*Extract to read*
************

The concept of Software Defined Batteries (SDBs) is described in a paper that a team of researchers from Microsoft Corp, Tesla Motors, University of Massachusetts Amherst, and Columbia University will present at the ACM Symposium on Operating Systems Principles this week. Different battery chemistries perform better on different axes, such as energy density, cost, peak power, recharge time, longevity, and efficiency. Mobile system designers are constrained by existing technology, and are forced to select a single chemistry that best meets their diverse needs, thereby compromising other desirable features. In this paper, the authors present a new hardware-software system, called Software Defined Battery, which allows system designers to integrate batteries of different chemistries.
SDB exposes APIs to the operating system to control the amount of charge flowing in and out of each battery, enabling it to dynamically trade one battery property for another depending on application and/or user needs. Using microbenchmarks from the prototype SDB implementation, and through detailed simulations, the authors’ demonstrate that it is possible to combine batteries which individually excel along different axes to deliver an enhanced collective performance when compared to traditional battery packs. SDB allows a device to use diverse batteries through fine-grained control of the amount of charge flowing in and out of each battery. SDB provides APIs to the OS to change the power values based on user workload.

************

[Target position data]

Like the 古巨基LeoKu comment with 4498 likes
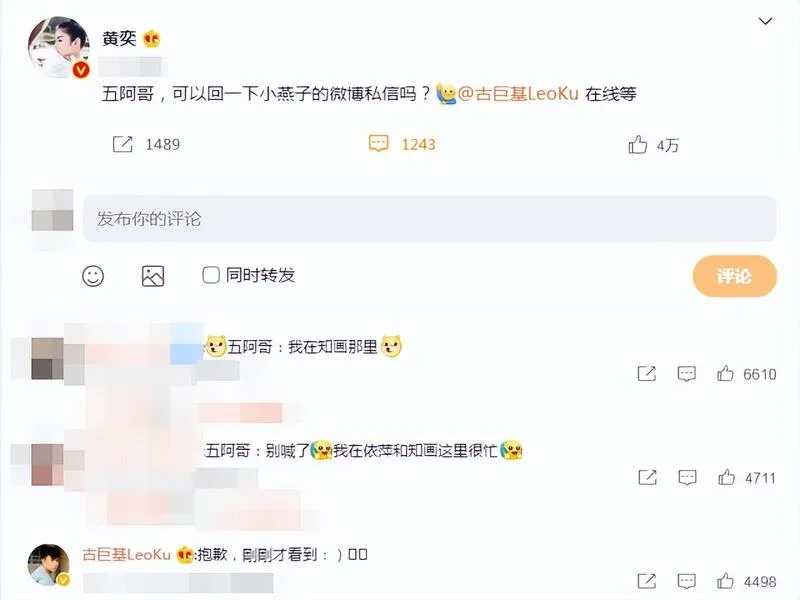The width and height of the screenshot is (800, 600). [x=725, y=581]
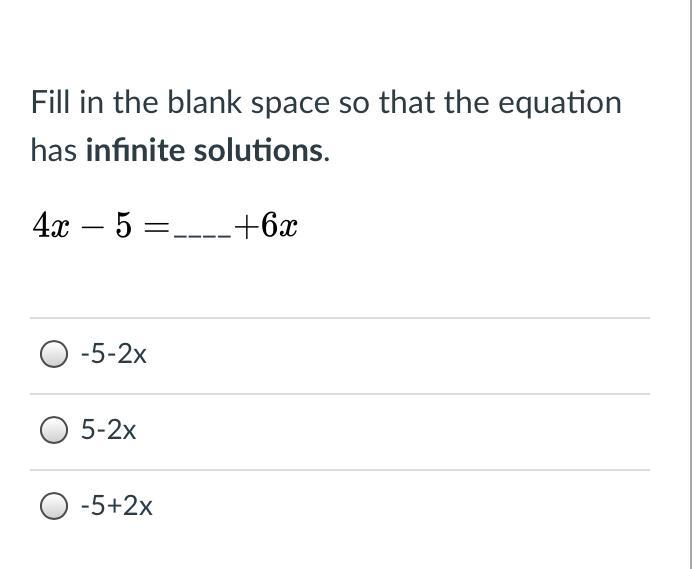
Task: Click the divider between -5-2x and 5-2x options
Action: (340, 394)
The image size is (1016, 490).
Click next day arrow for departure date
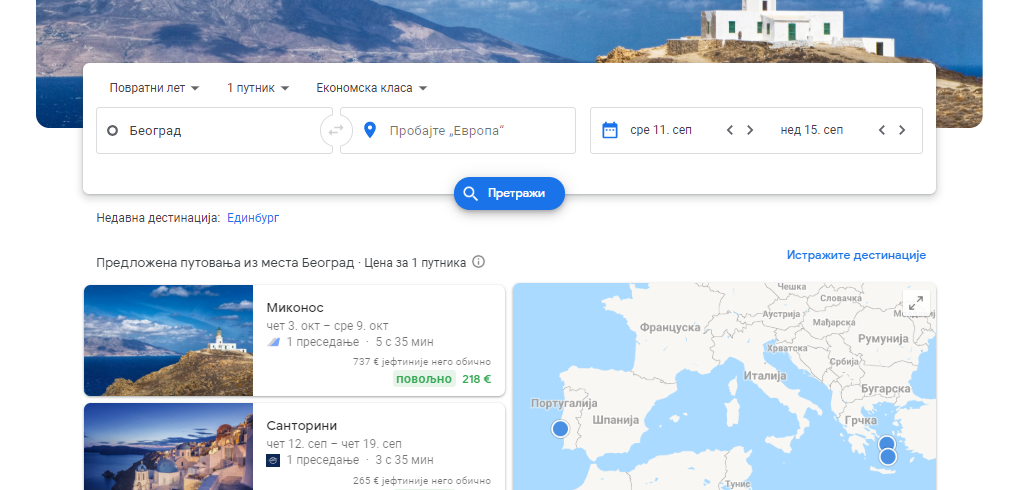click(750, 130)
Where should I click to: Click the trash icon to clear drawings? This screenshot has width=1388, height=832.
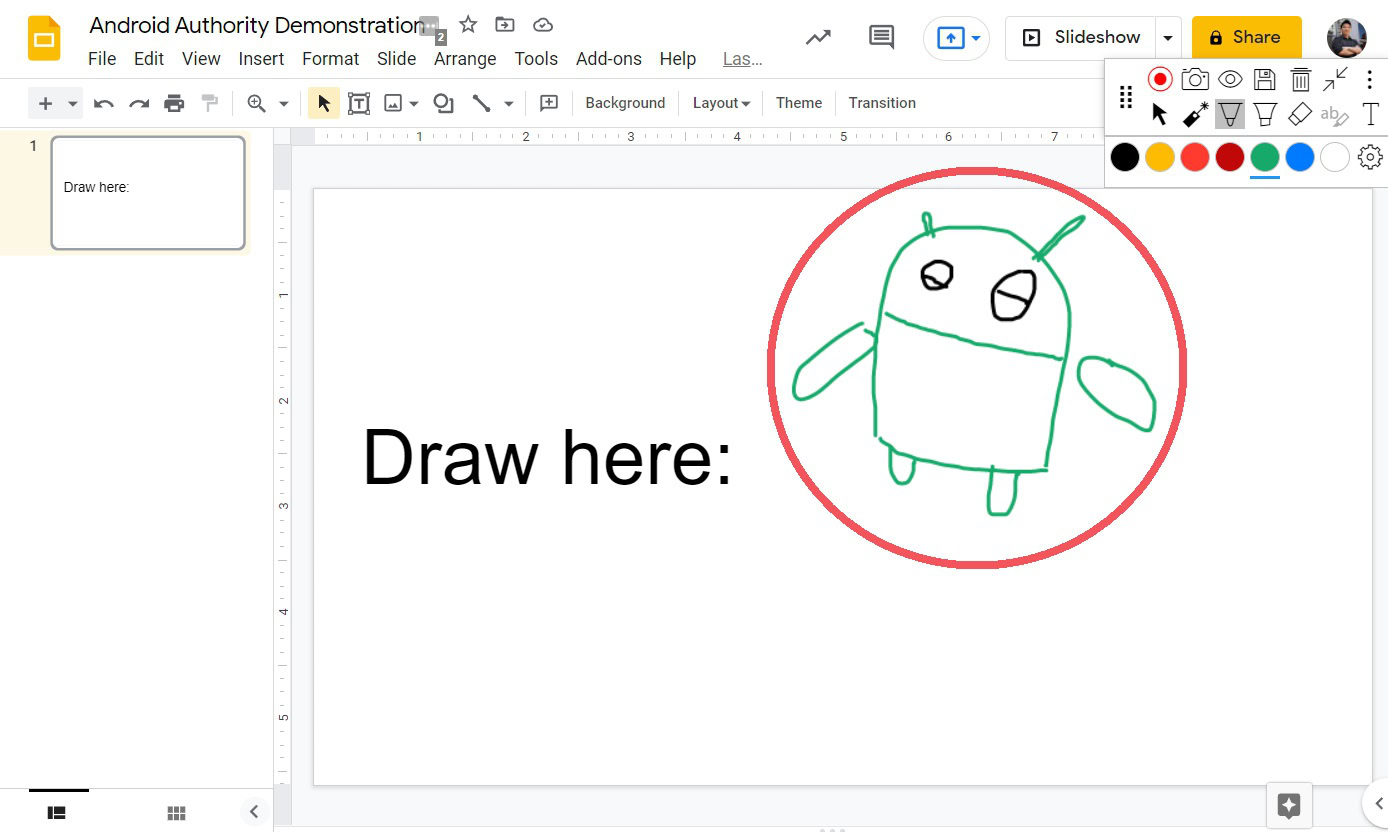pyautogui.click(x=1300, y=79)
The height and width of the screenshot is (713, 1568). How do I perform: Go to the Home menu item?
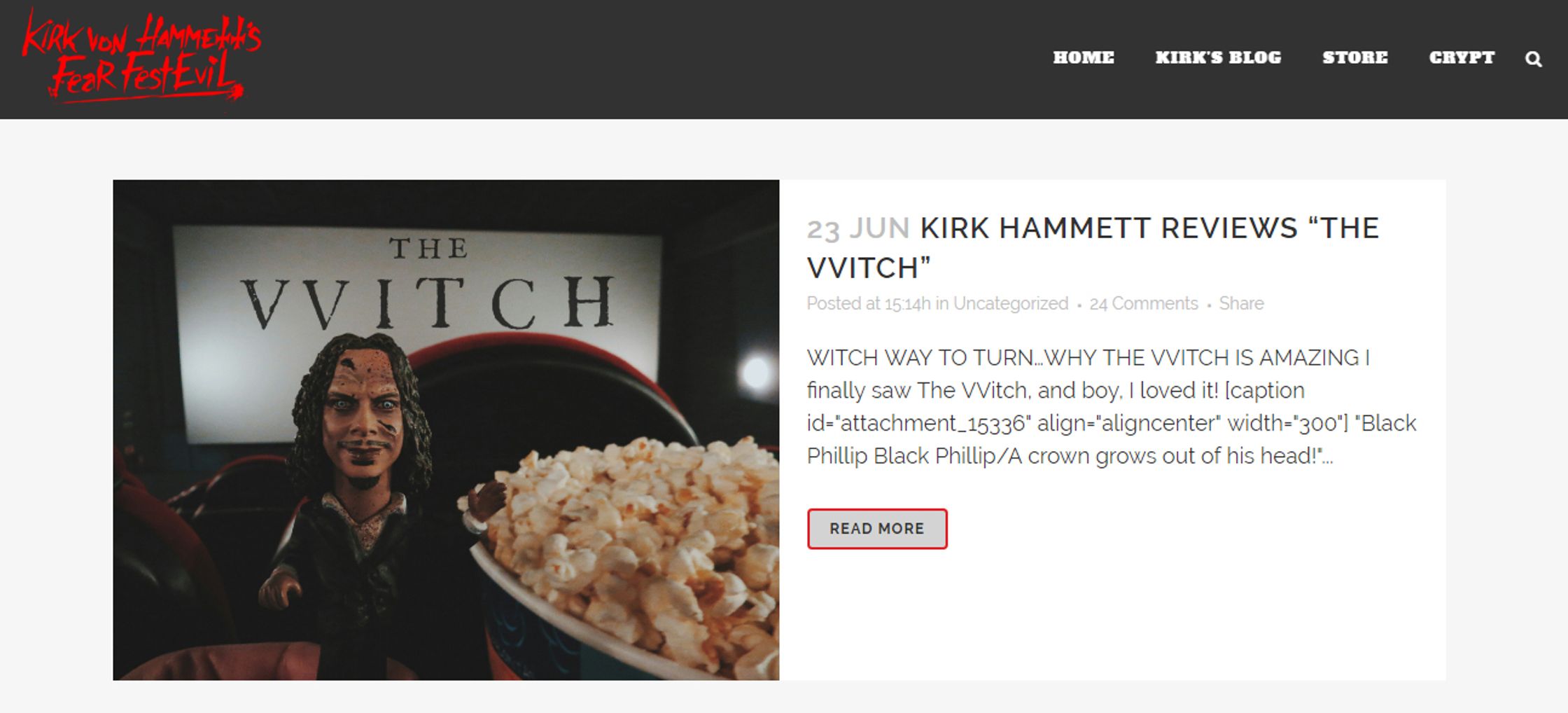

************

*Goal of the exercise*
Reproduce the software defined batteries text from "The concept of" to "of different chemistries.", substituting "maximum power" for "peak power".

*Task output*
The concept of Software Defined Batteries (SDBs) is described in a paper that a team of researchers from Microsoft Corp, Tesla Motors, University of Massachusetts Amherst, and Columbia University will present at the ACM Symposium on Operating Systems Principles this week. Different battery chemistries perform better on different axes, such as energy density, cost, maximum power, recharge time, longevity, and efficiency. Mobile system designers are constrained by existing technology, and are forced to select a single chemistry that best meets their diverse needs, thereby compromising other desirable features. In this paper, the authors present a new hardware-software system, called Software Defined Battery, which allows system designers to integrate batteries of different chemistries.